◆ Text section

From 7e56e9fca65cca06fe1178f3547fe6b42e8f136b Mon Sep 17 00:00:00 2001
From: Vladimir Krivopalov <vladimir@scylladb.com>
Date: Fri, 26 Oct 2018 15:55:52 -0700
Subject: [PATCH] sstables: Re-order columns (atomic first, then collections)
 for SSTables 3.x.

In Cassandra, row columns are stored in a BTree that uses the following
ordering on them:
    - all atomic columns go first, then all multi-cell ones
    - columns of both types (atomic and multi-cell) are
      lexicographically ordered by name regarding each other

Since schema already has all columns lexicographically sorted by name,
we only need to stably partition them by atomicity for that.

Fixes #3853

Signed-off-by: Vladimir Krivopalov <vladimir@scylladb.com>
---
 sstables/column_translation.hh     |  3 ++
 sstables/m_format_write_helpers.cc | 54 ++++++++++++++----------------
 sstables/m_format_write_helpers.hh | 12 ++++++-
 sstables/sstables.cc               | 47 ++++++++++++++++++++++++--
 4 files changed, 84 insertions(+), 32 deletions(-)

◆ Supplied data
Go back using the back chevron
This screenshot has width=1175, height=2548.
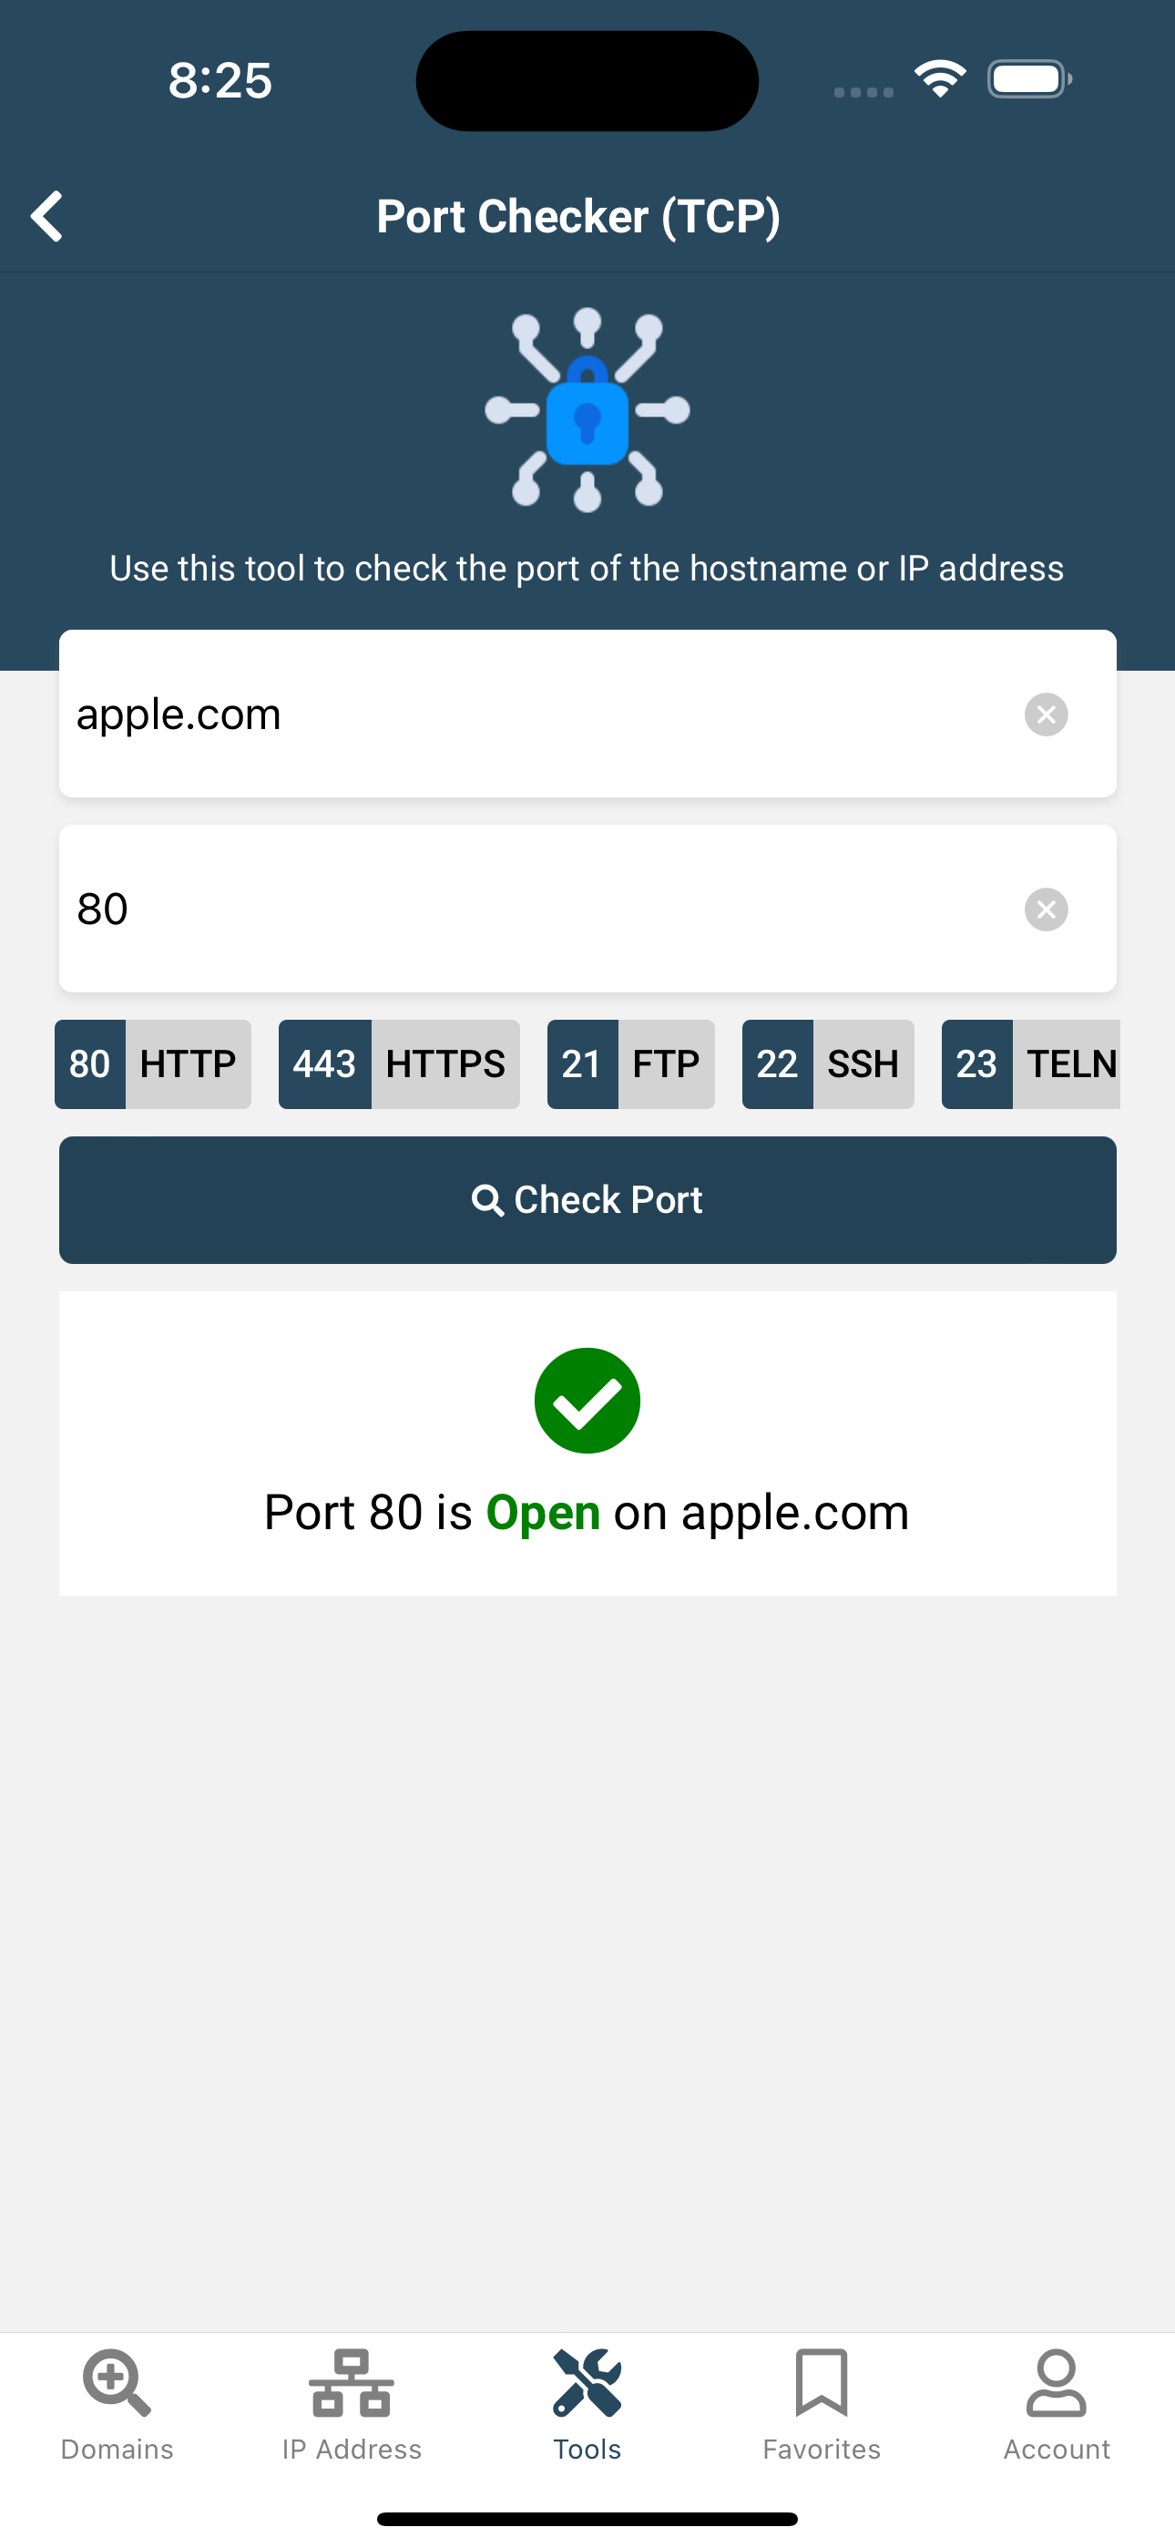click(47, 216)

◆ Directions
1: According to the commit message, why is a stable partition of the columns by atomicity enough to get the required ordering? Answer in one to three sentences.
2: Write out the commit message word for word, from "From 7e56e9fca65cca06fe1178f3547fe6b42e8f136b Mon" up to and including "first, then collections)".
The material above comes from a separate source.

◆ Solved tasks
1: The schema already holds all columns sorted lexicographically by name. A stable partition that puts atomic columns before multi-cell ones therefore keeps each group in name order and gives Cassandra's BTree ordering.

2:
From 7e56e9fca65cca06fe1178f3547fe6b42e8f136b Mon Sep 17 00:00:00 2001
From: Vladimir Krivopalov <vladimir@scylladb.com>
Date: Fri, 26 Oct 2018 15:55:52 -0700
Subject: [PATCH] sstables: Re-order columns (atomic first, then collections)